With the growth of technology and the explosion of the Internet and related media, Odierno said it may be time to review all the international agreements and domestic laws to see if they still apply. "Maybe we don't need to change any law, but let's take a look at it to see if change is needed," he said.
He said the Internet is the biggest challenge. How should the U.S. government react when Web sites encourage radicalism? What should the government do when sites list data that could be harmful to our servicemembers who are deployed around the world?
He said this is not just a DoD issue, but is one that the entire U.S. government - including the legislative branch - should examine.
Odierno also said the government must look for new ways to work together. In 1986, Congress passed the Goldwater-Nichols Act, making the military become the joint force that is the envy of the world today.

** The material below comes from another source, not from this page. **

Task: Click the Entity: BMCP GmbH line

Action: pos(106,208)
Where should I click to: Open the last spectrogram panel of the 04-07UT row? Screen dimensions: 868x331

"Change is hard," he said. "We resisted Goldwater-Nichols, and it turned out to be the best thing that ever happened to us.
He said everyone needs to look at what cooperation and effort is required to do DoD missions. "If it takes a second Goldwater-Nichols Act," Odierno said, "then it is something we need to at least take a look at."
The change is needed as the United States faces the Long War. The general hastened to point out that the Long War does not mean servicemembers will be fighting in Iraq or Afghanistan for the next 20 years. "The Long War is that we are going to fight these loosely connected networks that will be around the world," he said.
"Right now, we have a major fight in Iraq and we're now continuing to transition in Afghanistan. That will go on, but once we are successful in Iraq and Afghanistan, the extremists will be looking for another place to continue their mission - and it could be anyplace in the world. We have to interdict and stay ahead of them," Odierno said.